= Hydraulic exercise equipment =

Strength training equipment based on hydraulic cylinders

Hydraulic exercise equipment is a form of strength training equipment based on fluid dynamics to provide motion resistance by use of hydraulic cylinders. They can be used in a number of strength training programs, and are most often found in circuit training gyms.

Hydraulic circuit training machines were first developed for The Henley Corporation in the 1970s, and are now becoming an increasingly popular form of exercise.

The fundamental principles behind these designs are based on fluid dynamics: Force that is applied at one point is transmitted to another point using an incompressible fluid known as hydraulic oil.

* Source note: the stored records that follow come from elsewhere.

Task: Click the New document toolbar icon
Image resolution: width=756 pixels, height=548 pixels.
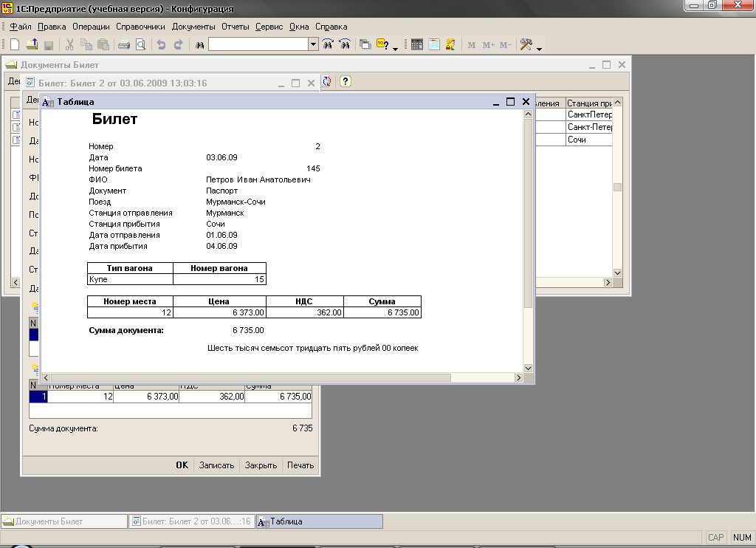Action: 15,44
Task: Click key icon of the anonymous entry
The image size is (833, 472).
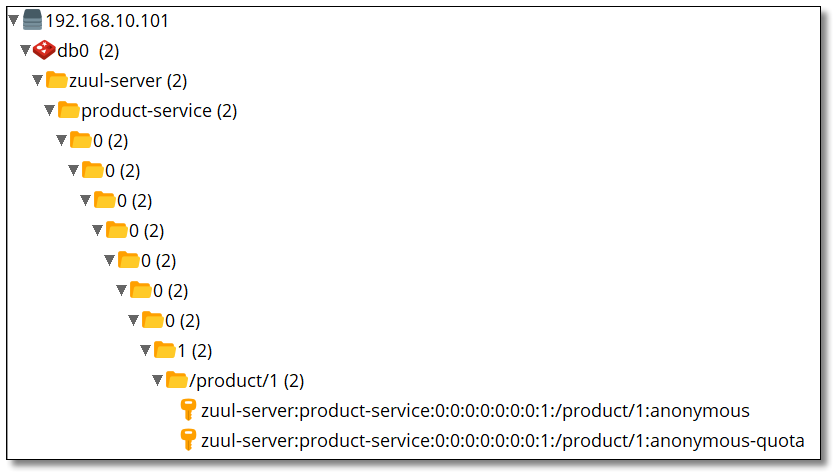Action: 188,410
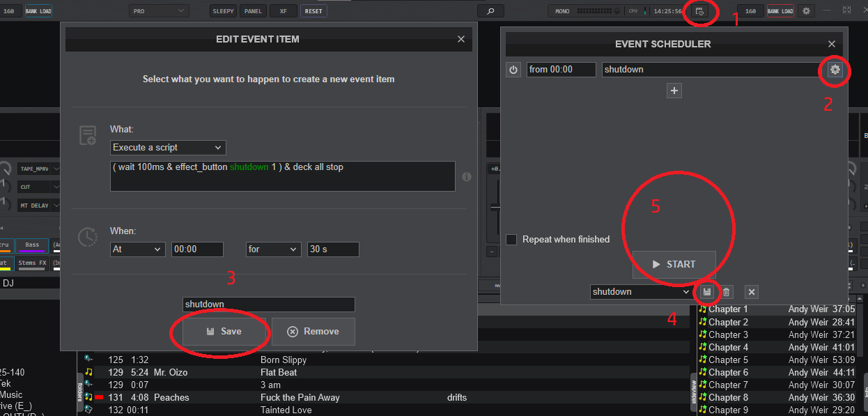Enable the Repeat when finished checkbox
This screenshot has width=868, height=416.
(511, 239)
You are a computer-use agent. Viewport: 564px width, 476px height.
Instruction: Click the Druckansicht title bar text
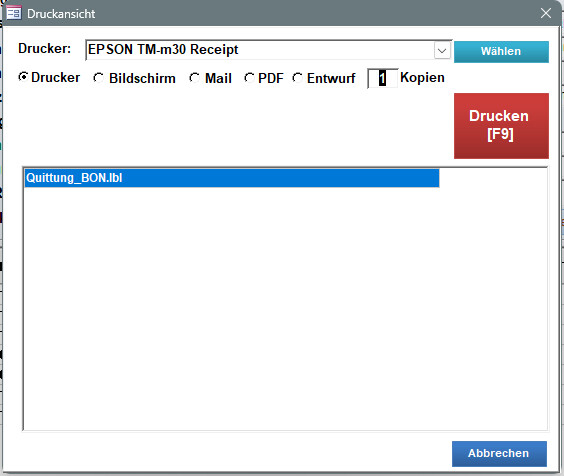tap(61, 14)
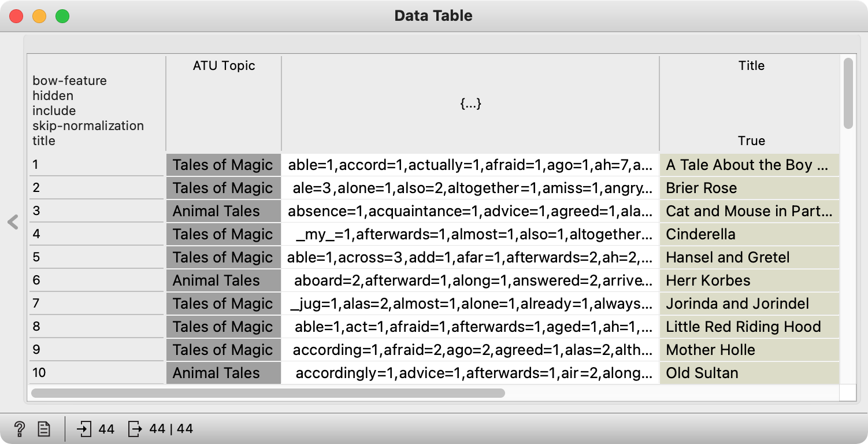
Task: Click the output data count icon
Action: (135, 429)
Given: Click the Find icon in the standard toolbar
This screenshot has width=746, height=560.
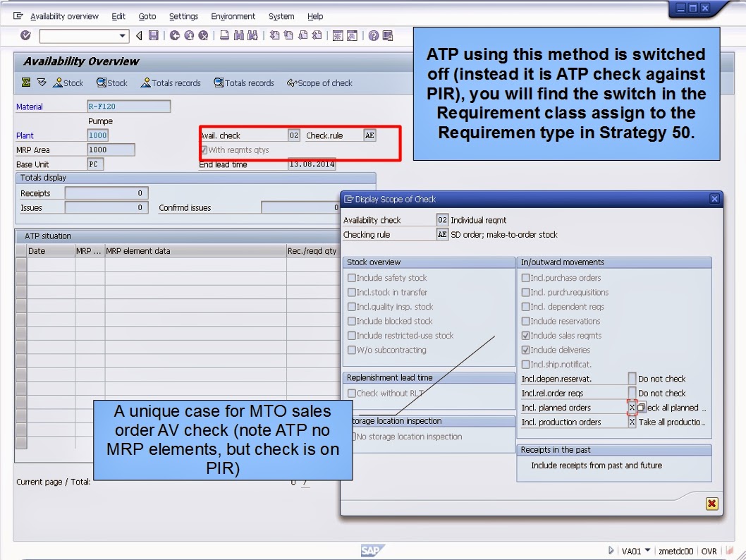Looking at the screenshot, I should click(x=240, y=35).
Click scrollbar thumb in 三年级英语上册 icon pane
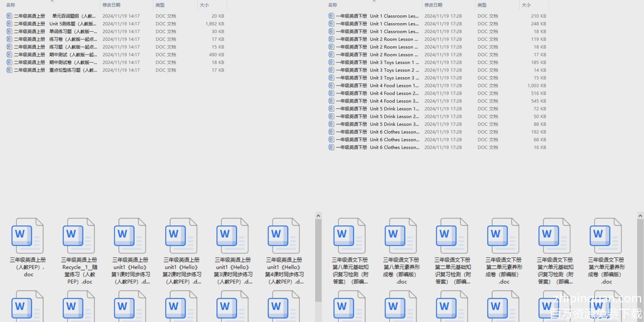Viewport: 644px width, 322px height. pyautogui.click(x=318, y=261)
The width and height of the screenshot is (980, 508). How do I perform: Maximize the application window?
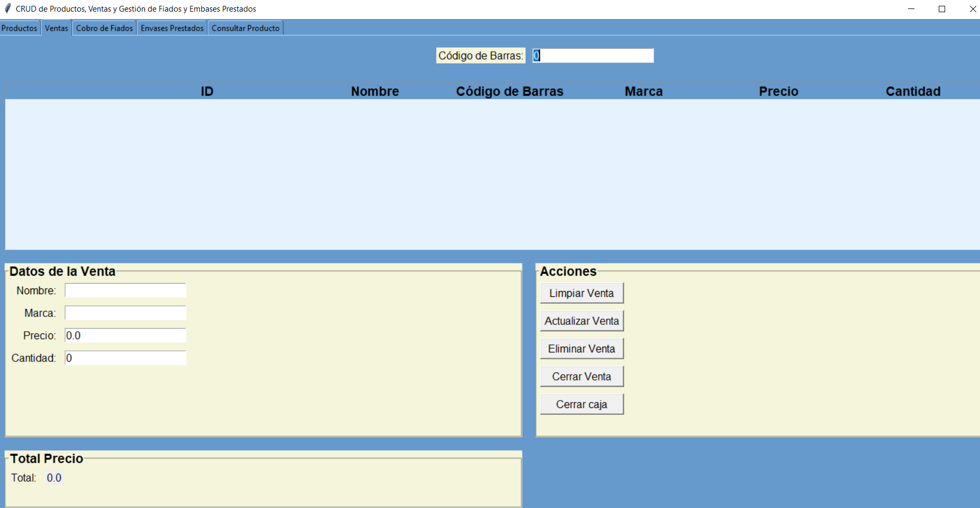942,9
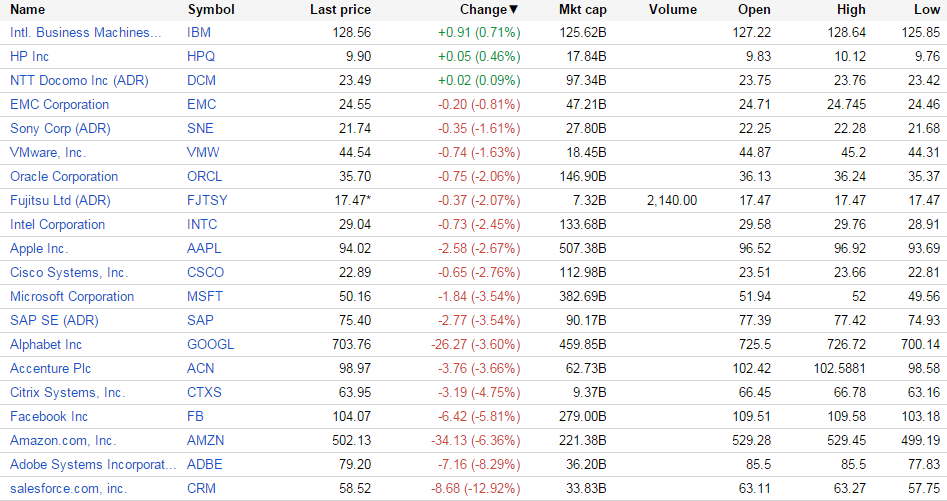
Task: Sort table by Change column arrow
Action: pos(514,10)
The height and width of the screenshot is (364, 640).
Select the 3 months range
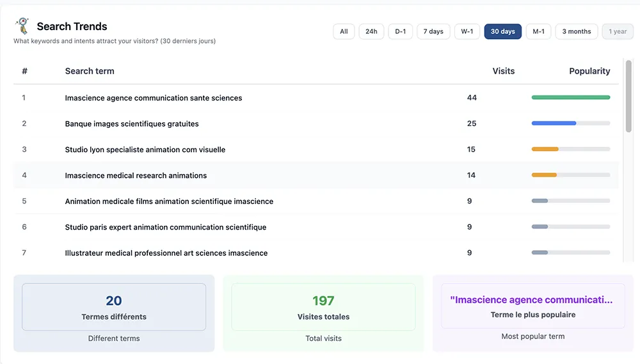[x=576, y=31]
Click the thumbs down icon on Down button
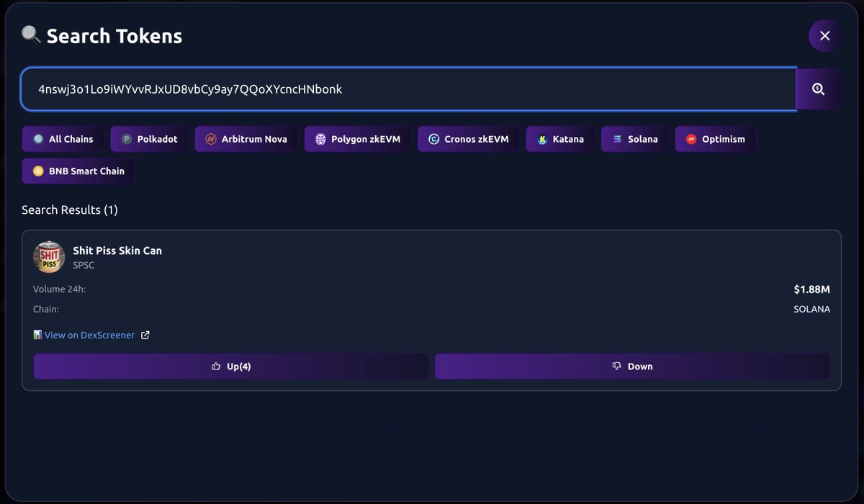 click(616, 366)
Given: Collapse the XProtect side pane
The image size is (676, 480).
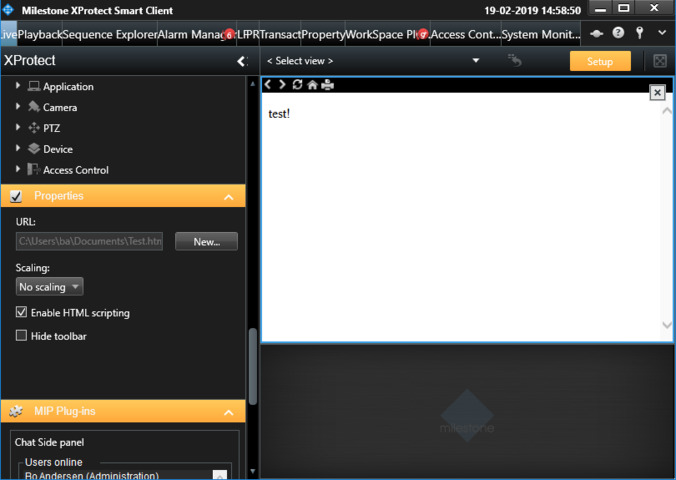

For circuit training applications, each piece of equipment is specifically designed for a given exercise. The effort is applied through the range of motion of the exercise acts on a lever against a piston which moves linearly within a hydraulic cylinder. The cylinder is filled with hydraulic oil which is displaced by the motion of the piston, and is allowed to flow to the opposite side of the piston through an adjustable orifice.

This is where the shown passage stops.